• **Problem**: Each record below needs to be set down again exactly.

• **Extracted data entries**:
◆ ◆ ◆ ◆ ◆
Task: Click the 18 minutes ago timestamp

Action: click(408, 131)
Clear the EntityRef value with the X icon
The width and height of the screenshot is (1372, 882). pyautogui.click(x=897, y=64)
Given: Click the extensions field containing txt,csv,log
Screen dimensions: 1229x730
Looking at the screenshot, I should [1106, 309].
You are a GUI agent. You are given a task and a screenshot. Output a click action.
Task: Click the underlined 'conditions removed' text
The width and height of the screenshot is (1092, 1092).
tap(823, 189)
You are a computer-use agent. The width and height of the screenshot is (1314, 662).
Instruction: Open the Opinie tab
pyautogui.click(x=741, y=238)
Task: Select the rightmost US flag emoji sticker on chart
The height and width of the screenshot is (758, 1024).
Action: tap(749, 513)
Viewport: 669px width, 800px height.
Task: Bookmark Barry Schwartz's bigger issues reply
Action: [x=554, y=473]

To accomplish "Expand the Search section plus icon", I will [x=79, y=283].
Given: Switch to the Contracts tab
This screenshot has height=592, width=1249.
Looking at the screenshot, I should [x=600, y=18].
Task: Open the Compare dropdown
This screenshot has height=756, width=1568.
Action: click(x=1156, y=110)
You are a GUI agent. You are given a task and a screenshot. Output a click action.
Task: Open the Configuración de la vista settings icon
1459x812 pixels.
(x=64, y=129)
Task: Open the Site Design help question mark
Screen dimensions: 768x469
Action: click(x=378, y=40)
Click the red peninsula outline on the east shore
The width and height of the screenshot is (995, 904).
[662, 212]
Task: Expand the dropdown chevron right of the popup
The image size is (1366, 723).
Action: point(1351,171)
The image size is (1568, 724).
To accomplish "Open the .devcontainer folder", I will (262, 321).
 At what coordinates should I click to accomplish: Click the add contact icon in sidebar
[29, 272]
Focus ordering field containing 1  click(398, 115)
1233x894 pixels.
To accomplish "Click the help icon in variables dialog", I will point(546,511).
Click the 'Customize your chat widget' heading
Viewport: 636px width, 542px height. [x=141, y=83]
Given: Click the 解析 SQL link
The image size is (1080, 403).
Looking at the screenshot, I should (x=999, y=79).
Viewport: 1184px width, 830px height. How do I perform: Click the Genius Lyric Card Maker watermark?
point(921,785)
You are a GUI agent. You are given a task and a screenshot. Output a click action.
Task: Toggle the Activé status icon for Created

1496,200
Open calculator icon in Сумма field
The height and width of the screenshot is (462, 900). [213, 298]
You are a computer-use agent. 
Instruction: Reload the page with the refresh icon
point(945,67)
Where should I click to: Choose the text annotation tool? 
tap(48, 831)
◆ ◆ ◆ ◆ ◆
• **Answer to the exercise**:
Task: Click the 18 minutes ago timestamp

Action: click(408, 131)
Clear the EntityRef value with the X icon
The width and height of the screenshot is (1372, 882). pyautogui.click(x=897, y=64)
Given: Click the extensions field containing txt,csv,log
Screen dimensions: 1229x730
Looking at the screenshot, I should [1106, 309].
You are a GUI agent. You are given a task and a screenshot. Output a click action.
Task: Click the underlined 'conditions removed' text
The width and height of the screenshot is (1092, 1092).
tap(823, 189)
You are a computer-use agent. The width and height of the screenshot is (1314, 662).
Instruction: Open the Opinie tab
pyautogui.click(x=741, y=238)
Task: Select the rightmost US flag emoji sticker on chart
The height and width of the screenshot is (758, 1024).
Action: tap(749, 513)
Viewport: 669px width, 800px height.
Task: Bookmark Barry Schwartz's bigger issues reply
Action: [x=554, y=473]

To accomplish "Expand the Search section plus icon", I will [x=79, y=283].
Given: Switch to the Contracts tab
This screenshot has height=592, width=1249.
Looking at the screenshot, I should [x=600, y=18].
Task: Open the Compare dropdown
This screenshot has height=756, width=1568.
Action: click(x=1156, y=110)
You are a GUI agent. You are given a task and a screenshot. Output a click action.
Task: Open the Configuración de la vista settings icon
1459x812 pixels.
(x=64, y=129)
Task: Open the Site Design help question mark
Screen dimensions: 768x469
Action: click(x=378, y=40)
Click the red peninsula outline on the east shore
The width and height of the screenshot is (995, 904).
[662, 212]
Task: Expand the dropdown chevron right of the popup
The image size is (1366, 723).
Action: point(1351,171)
The image size is (1568, 724).
To accomplish "Open the .devcontainer folder", I will (262, 321).
 At what coordinates should I click to accomplish: Click the add contact icon in sidebar
[29, 272]
Focus ordering field containing 1  click(398, 115)
1233x894 pixels.
To accomplish "Click the help icon in variables dialog", I will point(546,511).
Click the 'Customize your chat widget' heading
Viewport: 636px width, 542px height. [x=141, y=83]
Given: Click the 解析 SQL link
The image size is (1080, 403).
Looking at the screenshot, I should (x=999, y=79).
Viewport: 1184px width, 830px height. How do I perform: Click the Genius Lyric Card Maker watermark?
point(921,785)
You are a GUI agent. You are given a task and a screenshot. Output a click action.
Task: Toggle the Activé status icon for Created

1496,200
Open calculator icon in Сумма field
The height and width of the screenshot is (462, 900). [213, 298]
You are a computer-use agent. 
Instruction: Reload the page with the refresh icon
point(945,67)
Where should I click to: Choose the text annotation tool? 
tap(48, 831)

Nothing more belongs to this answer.